The charms on her bracelet shook while she wrote the assignments on the blackboard. Mrs. McNeal taught eleventh grade English. The punks in the class used to tease her relentlessly. The more they teased the more her hand shook. She was a timid woman, which made her an easy target. They thought it was funny. I thought it was cruel. Mrs. McNeal was a small, soft spoken woman who cared deeply for her students. I remember I once wrote a gritty essay pouring out my teenage angst on the page . The next day in class she asked me to stay after; she was deeply concerned about my well being. I suspect she’d been worried about me all night. Prior to that day I'd never met a middle or high school teacher that seemed to care. She quickly became my favorite teacher.
I was an average student. Nothing spectacular because I never really applied myself. I know that due to fact the teachers never failed to mention it when the grade reports rolled out. But I always did well in English. Thanks to Mom dragging me to the library for all those summer reading programs, I actually liked to read. The rest came easy. Mrs. McNeal wasn't the first teacher to encourage me to write.

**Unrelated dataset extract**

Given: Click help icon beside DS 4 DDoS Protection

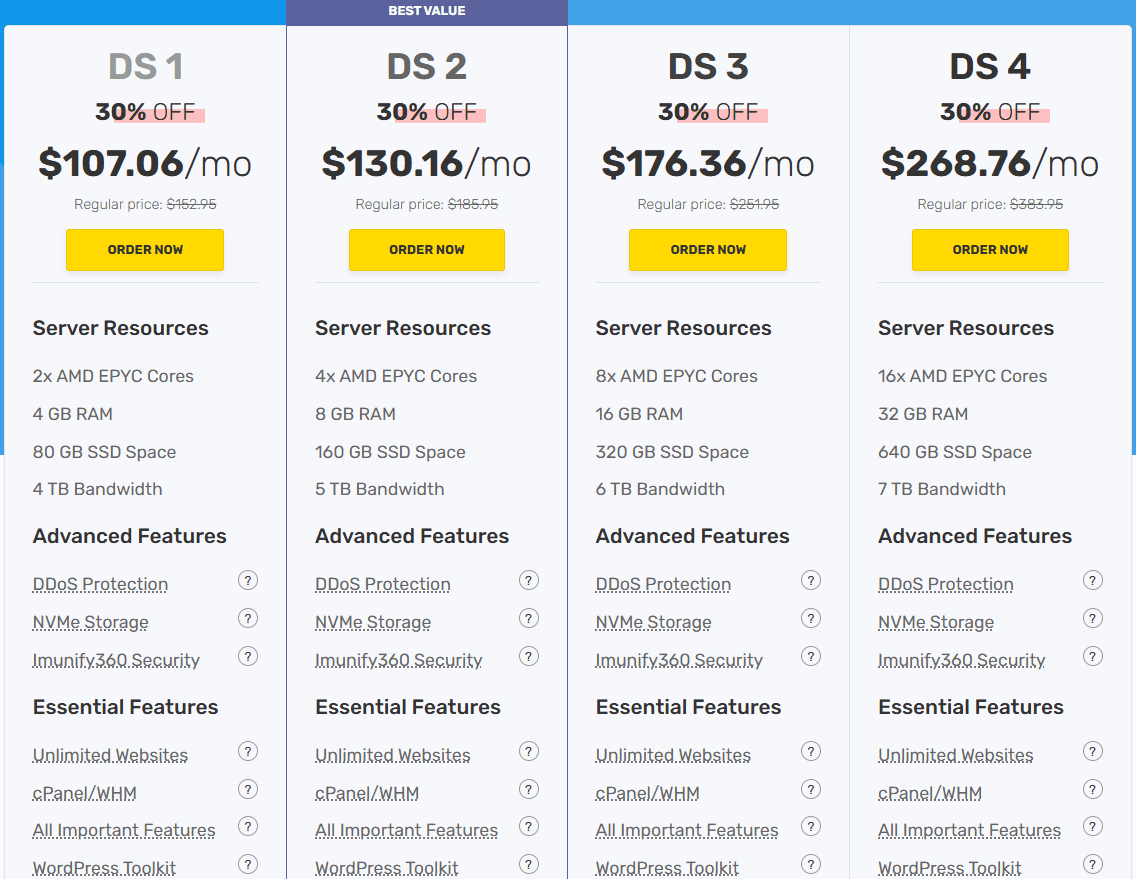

Problem was, I didn't want to write. If I wrote stuff down then people would know what was going on inside my head. And let me tell ya, it's a scary place that brain of mine. I was always afraid a few men in white coats would show up and tell me we were going for a ride in the country.

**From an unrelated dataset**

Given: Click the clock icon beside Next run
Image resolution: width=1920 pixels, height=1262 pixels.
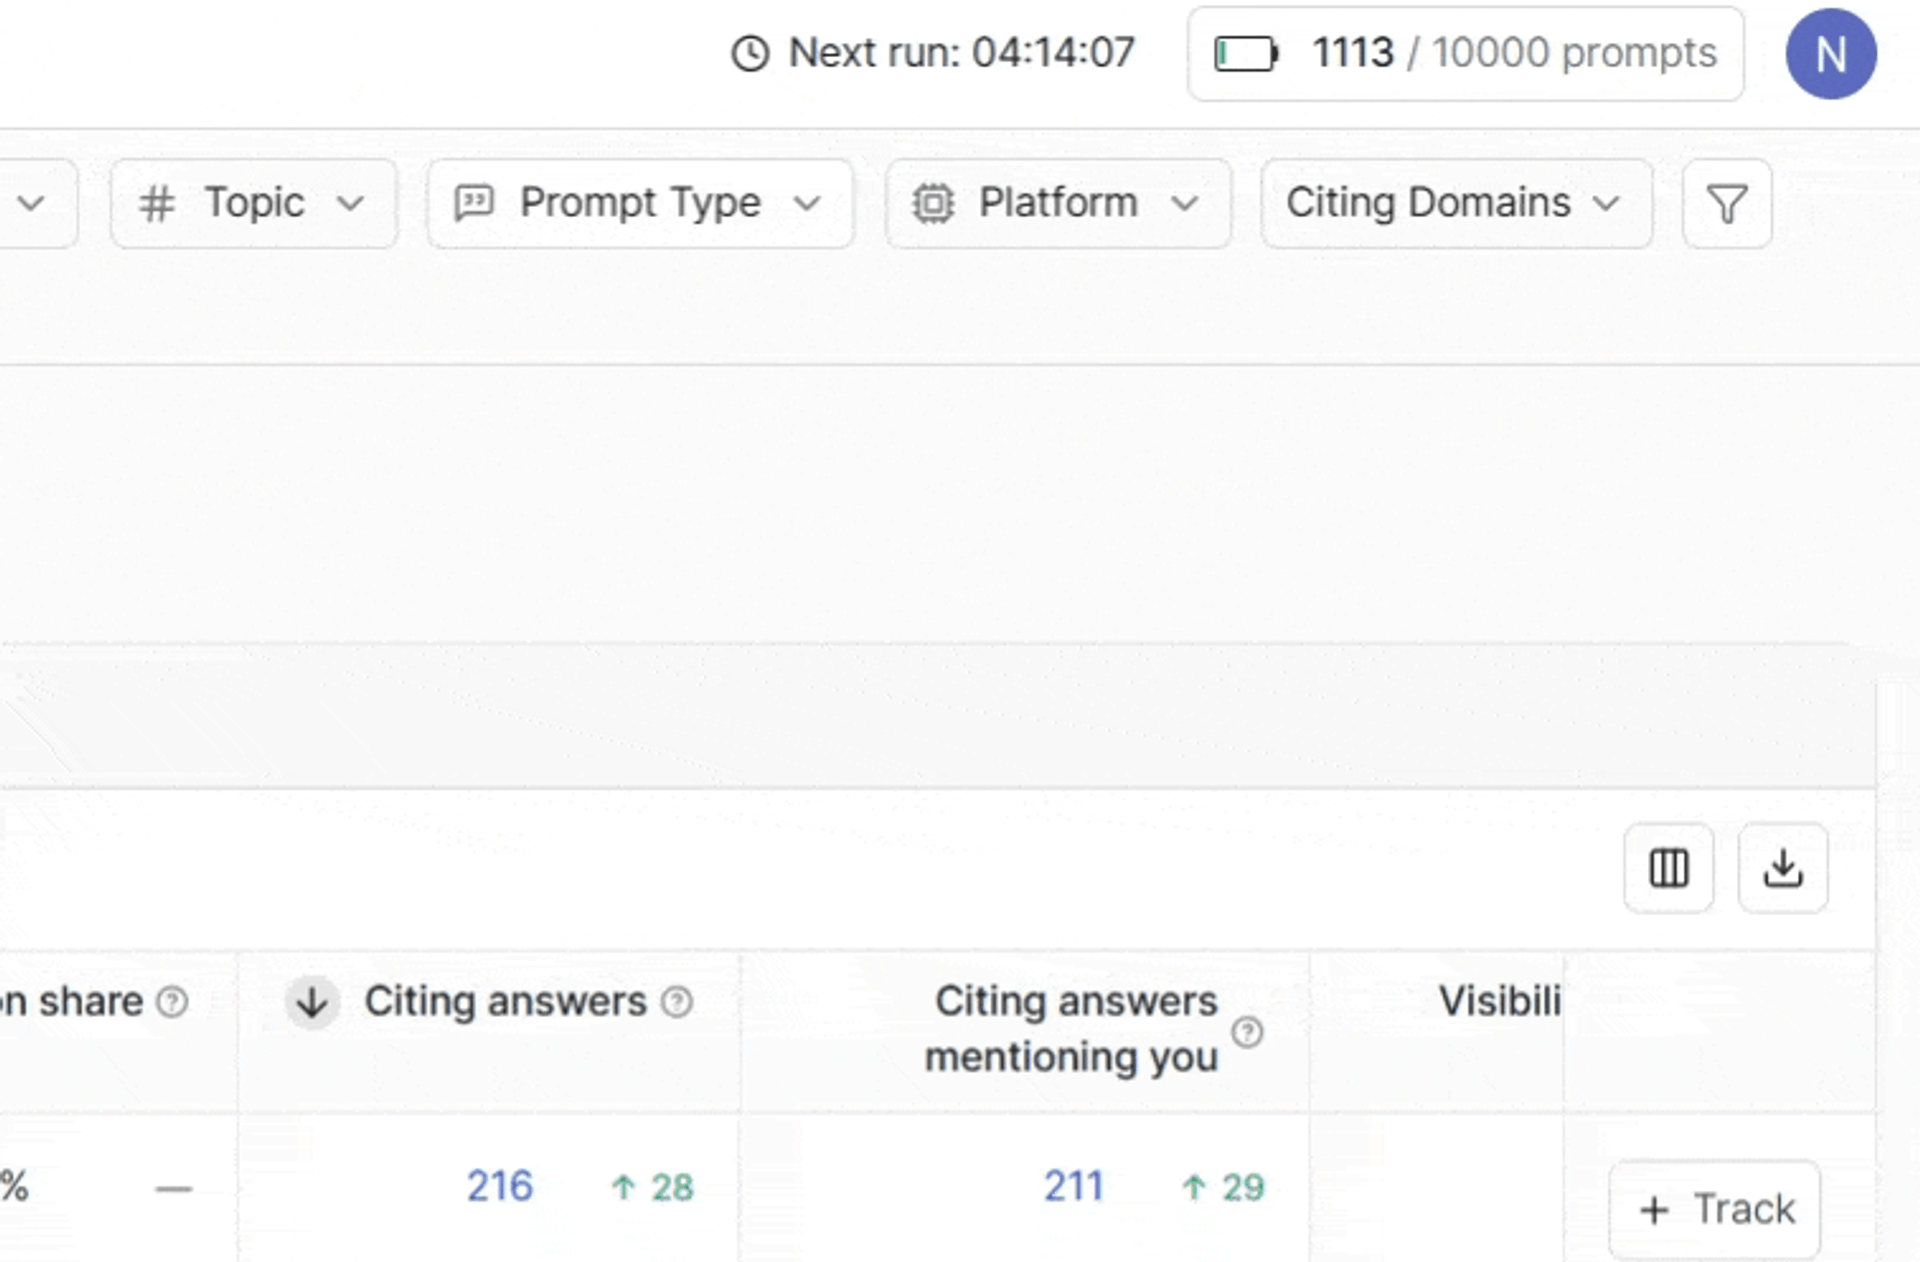Looking at the screenshot, I should (750, 54).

Flash forward nearly a quarter of a century and here I am, sitting in another English class surrounded by students who appear to be twelve years old. Now that my two children are nearly raised it is time for me to figure out what I want to do now that I'm grown up. Until I do, I am taking general education courses at the community college with plans to transfer at some point to a larger university. Who knows, maybe I’ll major in English? I wouldn't mind seeing the countryside. I hear it's nice there.